What is the latest news on the film deal for your earlier book, The Sparrow, which is slated to star Brad Pitt?
Well, I’ll tell you. We’ve been through this whole process twice. Once at Universal with Antonio Banderas, and now at Warner Brothers with Brad Pitt. We get very close, and then the project is shelved and the option expires. As the screenwriter Michael Seitzman told me, "It’s not a movie until the cinematographer is on the set eating a breakfast burrito." Of course, the longer we delay, the cheaper and better the special effects get.
Your books, which have all been well-received and translated around the world, are all very different–The Sparrow and Children of God are set on other planets, about three species, and A Thread of Grace is a sweeping World War II epic. Which setting and characters have you enjoyed inhabiting the most?
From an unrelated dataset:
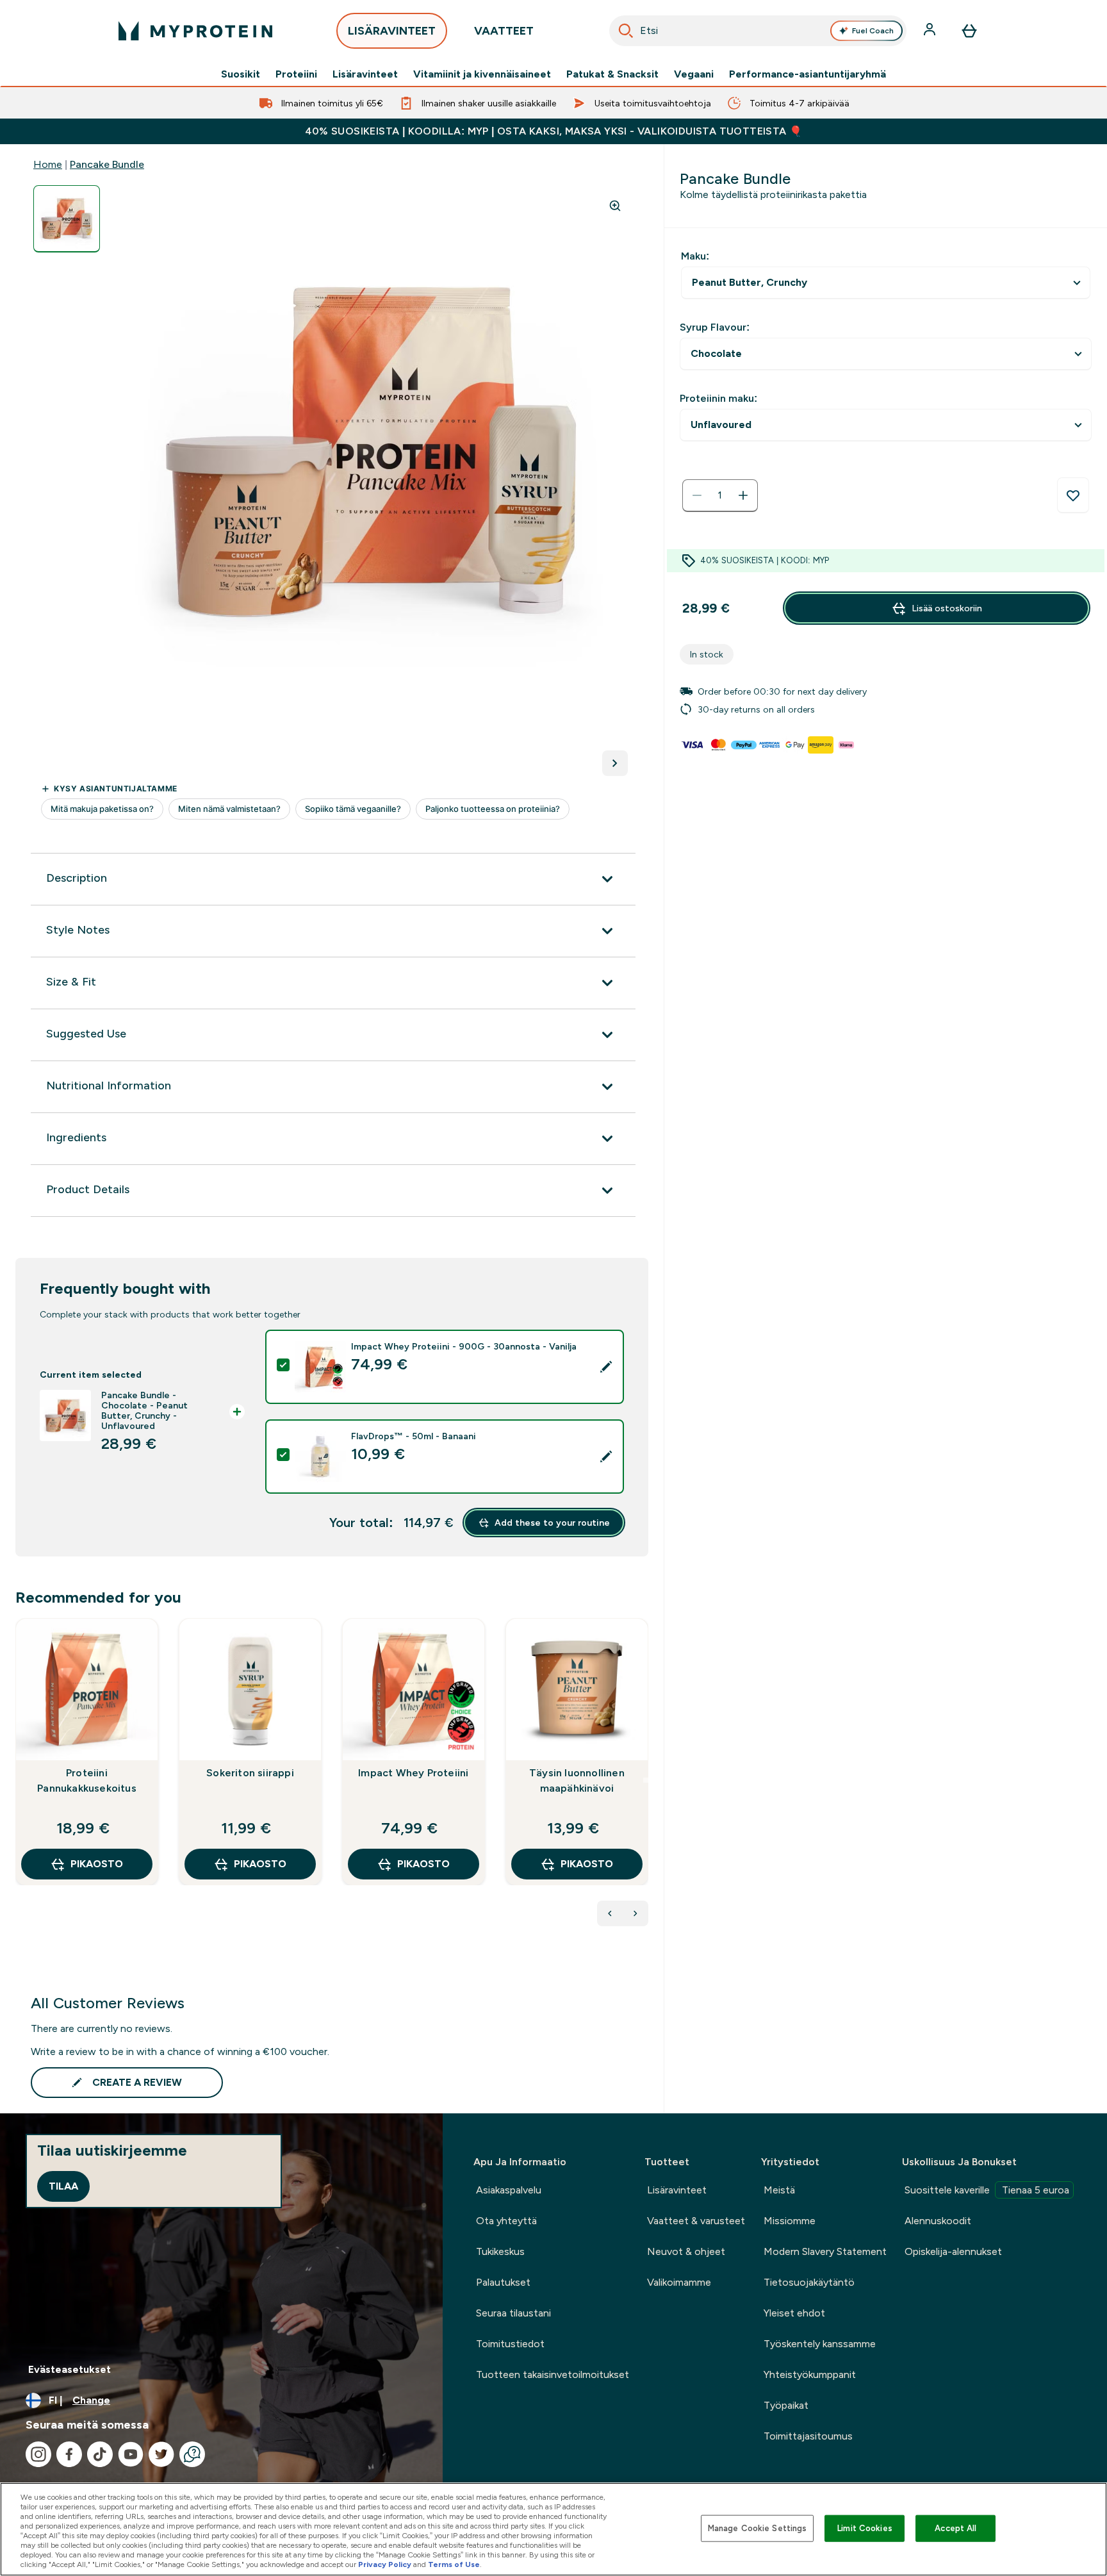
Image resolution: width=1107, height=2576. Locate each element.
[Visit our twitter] (161, 2454)
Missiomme (790, 2220)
I have favorites from every book. I loved Emilio Sandoz, of course, but my favorite characters from that book were John Candotti and Brother Edward Behr. In Children of God, I loved poor Gina, even though I broke her heart. And I always enjoy writing children–Celestina in Children of God and Angelo in A Thread of Grace. To catch the reality of a child’s view of things, and to make it psychologically realistic, and to express it in language that’s right for a four-or seven-or nine-year-old–that’s immensely enjoyable for me. All that said, I have to admit, Agnes Shanklin is my very favorite character so far. She tries so hard to be delighted that her very own sister was going to live in the Middle East after marrying the man poor Agnes thought might be her own. And then when she admitted that her little dog’s devotion made her feel beloved for the first time in her life… How sad is that? But like the Miss Shanklin who taught freshman English at Glenbard East High, in the 1960s, Agnes finally knows herself to be a person of conviction and strength, and she is quite a woman in the end.